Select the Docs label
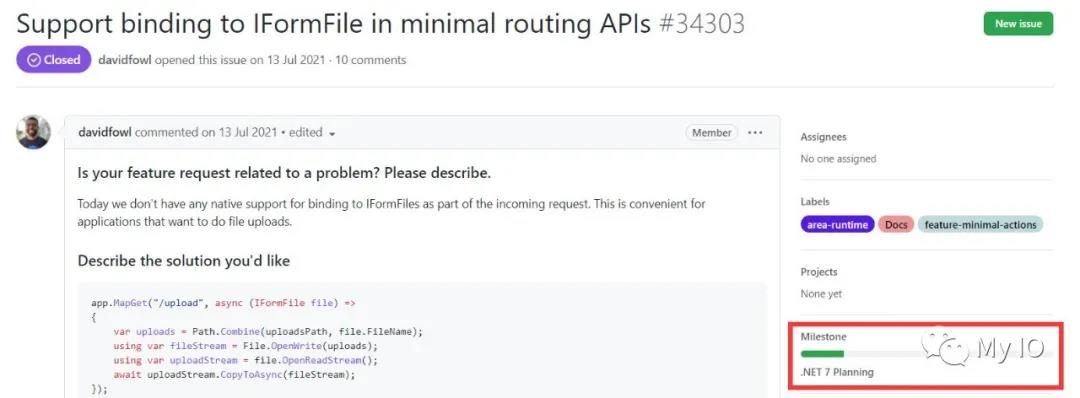 (895, 224)
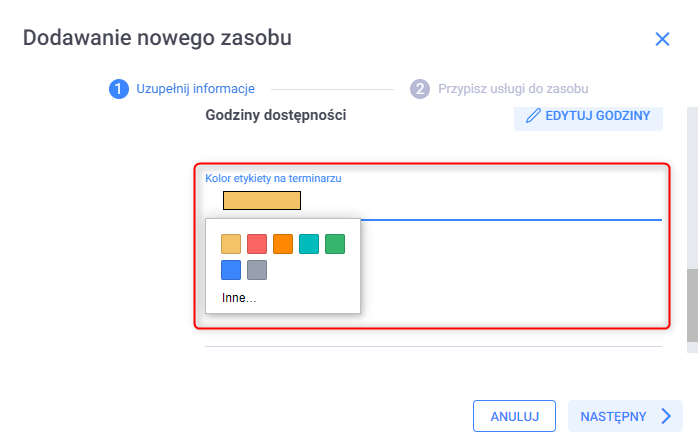Select the blue color swatch

pos(231,269)
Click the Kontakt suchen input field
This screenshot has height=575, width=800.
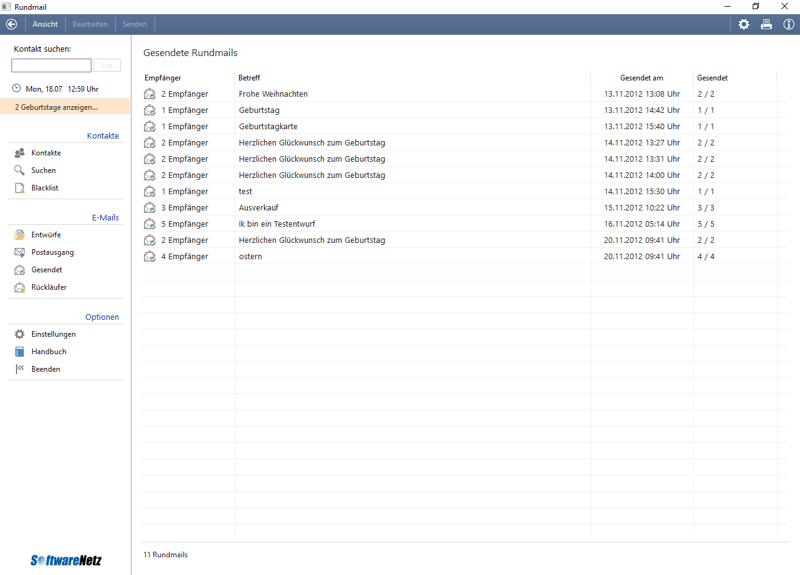click(51, 65)
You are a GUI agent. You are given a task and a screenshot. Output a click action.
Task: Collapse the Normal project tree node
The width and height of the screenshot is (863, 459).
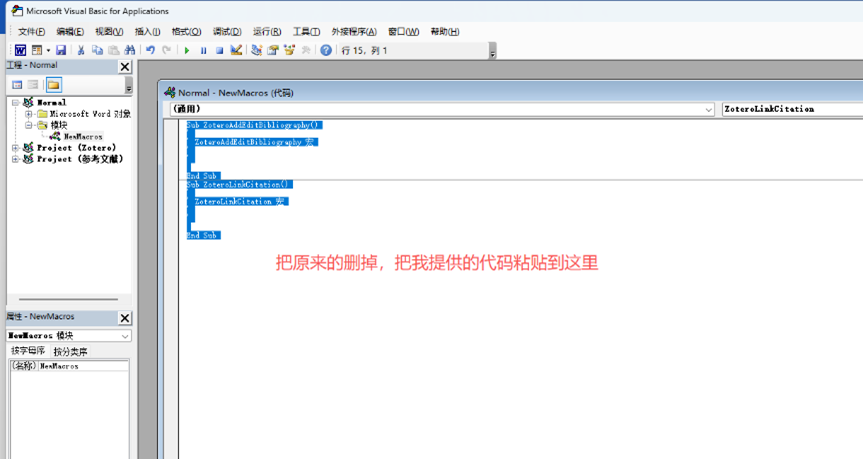(15, 103)
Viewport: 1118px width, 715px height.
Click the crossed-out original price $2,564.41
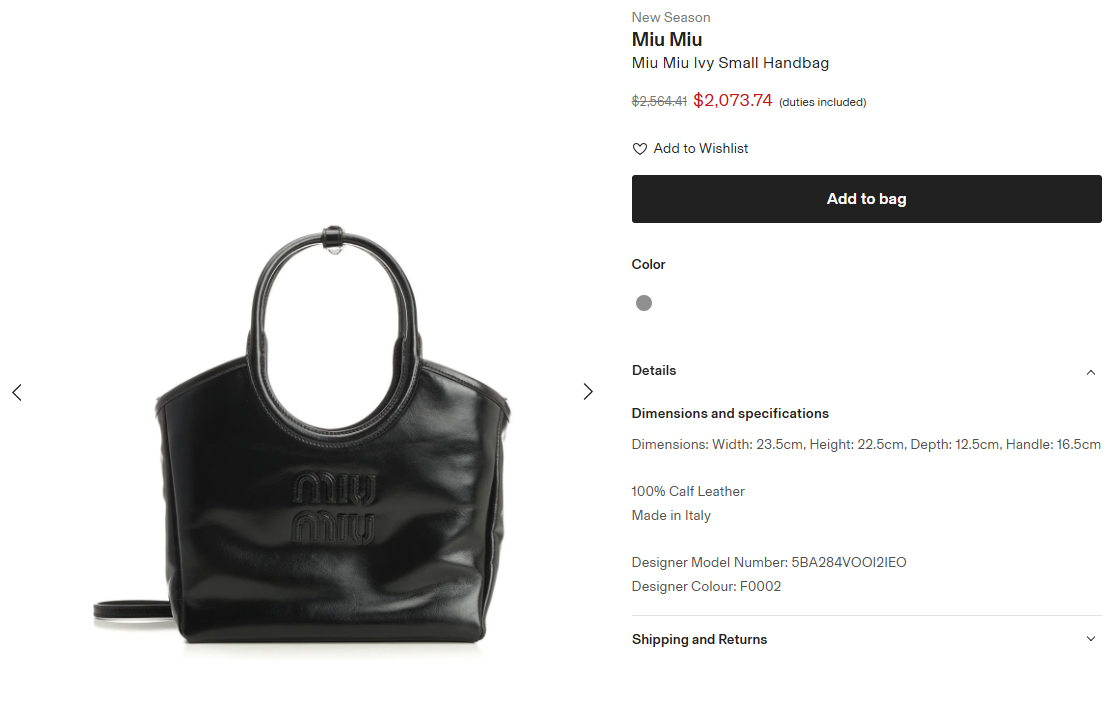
..............................
** Action item **
Your copy should consist solely of the lines from the line containing "This screenshot has height=575, width=800." through the last line of the records above, reproduced exactly, with the pictures left out.

** Reply **
This screenshot has height=575, width=800.
click(51, 65)
You are a GUI agent. You are given a task and a screenshot. Output a click action.
Task: Collapse the Normal project tree node
The width and height of the screenshot is (863, 459).
(15, 103)
Viewport: 1118px width, 715px height.
Click the crossed-out original price $2,564.41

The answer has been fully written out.